Sobre isso, André Freire acrescenta: “Neste momento não há só um problema de instabilidade no Governo. Há um problema de políticas. E há problemas estruturais, como no caso do ensino.” O politólogo lembra que “este é um país de baixos salários”. “Vivemos o mesmo há anos e isso está a gerar descontentamentos”, explica. “Excetuando em conjunturas muito particulares, as movimentações sociais têm um impacto mínimo em crises e ainda menor em quedas de governos”, complementa Costa Pinto.

Neste momento não há só um problema de instabilidade no Governo. Há um problema de políticas.

André Freire

Politólogo

Mais reivindicações e empresas em dificuldades

João Cerejeira está pouco otimista: “Vamos entrar num ano de incerteza. 2023, provavelmente, não será tão favorável” para o tecido empresarial como o ano anterior. Por isso, é “natural que tenhamos mais reivindicações salariais, até porque algumas empresas poderão entrar em crise”, alerta.

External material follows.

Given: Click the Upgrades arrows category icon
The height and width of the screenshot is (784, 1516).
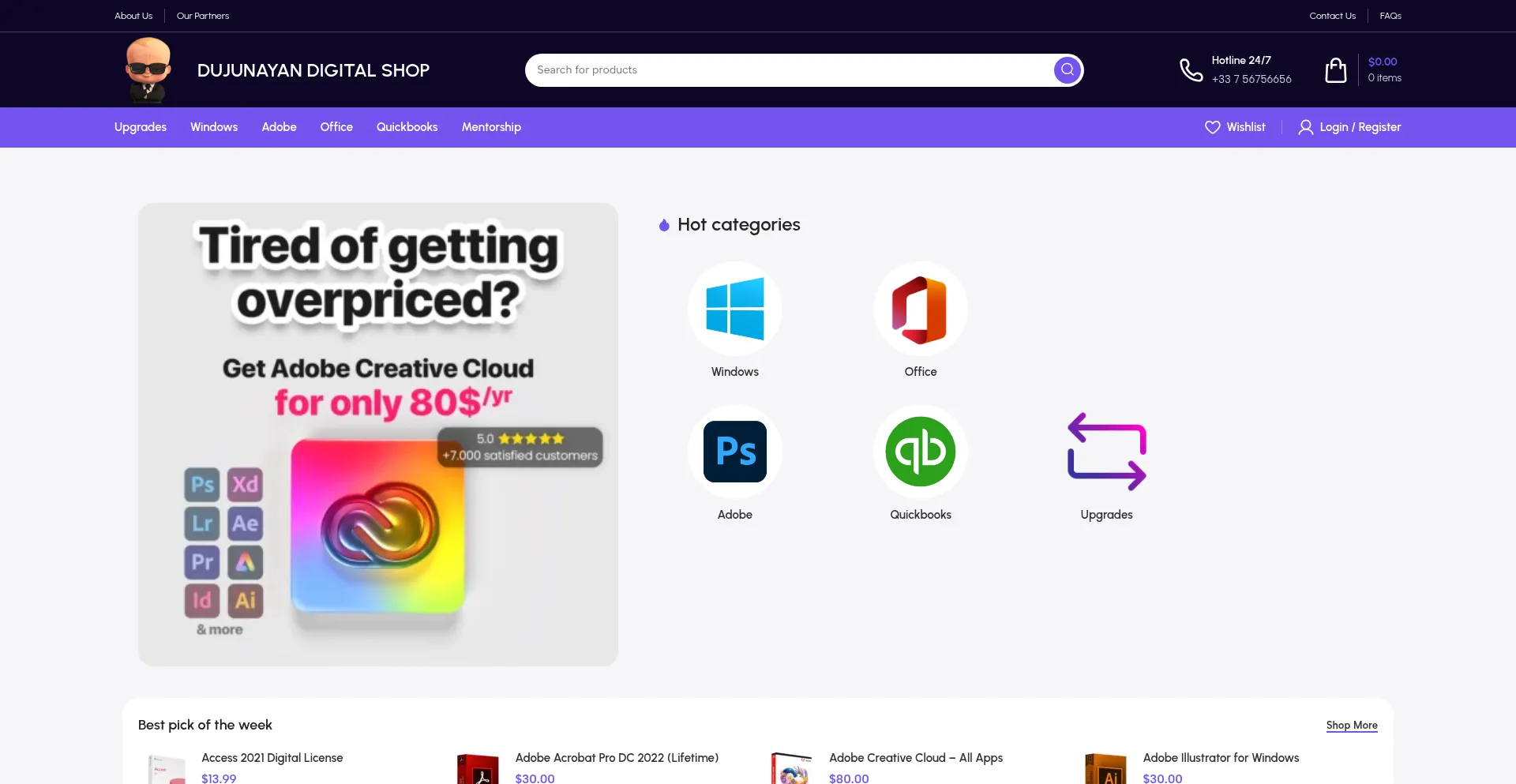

O problema reside, então, nas respostas limitadas que estão a ser dadas pelo Executivo. “Será difícil dar respostas às reivindicações” porque o Governo é “muito conservador em termos de aumento da despesa”, entende o economista.

Cerejeira aponta que o Orçamento do Estado de 2022 “foi demasiado contido”, tendo chegado “com excesso ao fim do ano” (em contabilidade nacional, registava-se um excedente de 2,8% do PIB até setembro e, em contabilidade pública, o saldo orçamental era positivo em 1.855 milhões no final de novembro). Em 2023, “provavelmente, o Ministério das Finanças será ainda mais conservador, já que os pressupostos do aumento do poder de compra ou aumentos salariais não se vão perspetivar. A taxa de inflação provavelmente pecará por defeito”, sublinha. A última previsão do Banco de Portugal é de 5,8%.

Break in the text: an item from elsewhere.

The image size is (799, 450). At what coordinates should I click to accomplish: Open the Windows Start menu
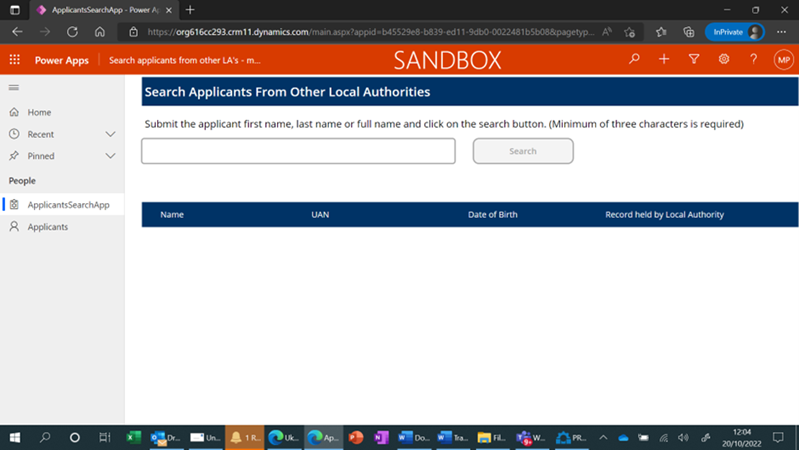(x=15, y=437)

Se o ministério responsável por melhorar aspetos financeiros não se mostrar flexível e as greves continuarem, só se espera que seja gerado “mais desgaste e instabilidade no Governo”, conclui André Freire, que aponta que o Governo de Costa tem apostado “apenas no aumento do salário mínimo”.

A “bola de neve” que pode ser a TAP

Há oito anos que os tripulantes da TAP não entravam em greve, realidade que mudou nos dias 8 e 9 de dezembro e que terá provocado um impacto de oito milhões de euros, estimava a companhia aérea. Volvidos menos de dois meses, o Sindicato Nacional do Pessoal de Voo da Aviação Civil (SNPVAC) lançou um novo pré-aviso de greve de 25 a 31 de janeiro (vai reunir na próxima quinta-feira para votar uma proposta da TAP que, como noticiou o ECO, está disponível para reduzir os cortes salariais em vigor).

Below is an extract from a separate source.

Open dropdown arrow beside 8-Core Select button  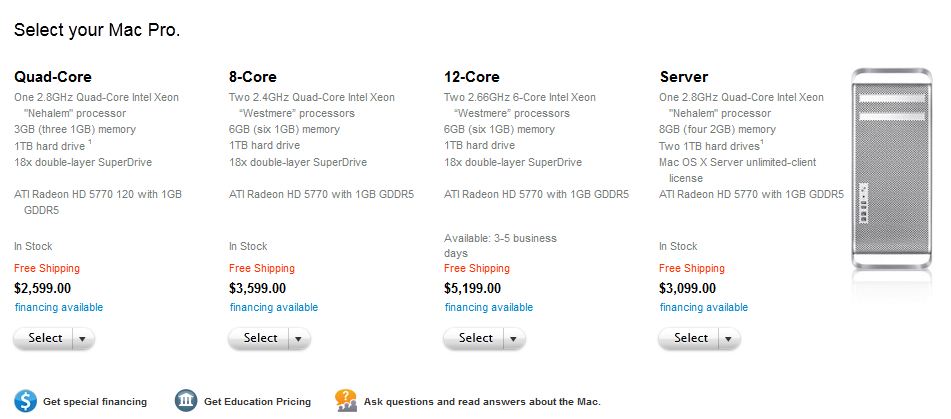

A TAP, “sim, tem peso na crise governamental. E, para a administração, uma dinâmica grevista significativa pode ter um impacto severo não só na vida da empresa como também na relação com o acionista Estado”, sintetiza António Costa Pinto. Como consequência, pode formar-se “uma bola de neve que pode enfraquecer a estratégia do Governo, na qual tudo aponta para a privatização rápida da empresa”, diz. No debate parlamentar desta semana, o primeiro-ministro voltou a segurar a administração, falando na necessidade de “estabilidade” antes da venda da empresa.

Agora, tudo depende das negociações por parte do Executivo de Costa, que conta agora com um novo interlocutor: João Galamba, recém-empossado ministro das Infraestruturas. “Os governos de centro-esquerda são mais sensíveis à conflituosidade social e à tentativa da sua resolução através de negociação”. Exemplo disso foi a greve dos trabalhadores portuários, que começou a 22 de dezembro e foi cancelada antecipadamente no dia 9 de janeiro, após o sindicato ter reunido com o novo titular da pasta das Infraestruturas.

Se a greve se mantivesse, seria expectável um impacto diário de 100 milhões a 150 milhões de euros na economia nacional. A célere negociação deixa claro que “o Governo tem o poder de mudar o status quo“, conclui André Freire.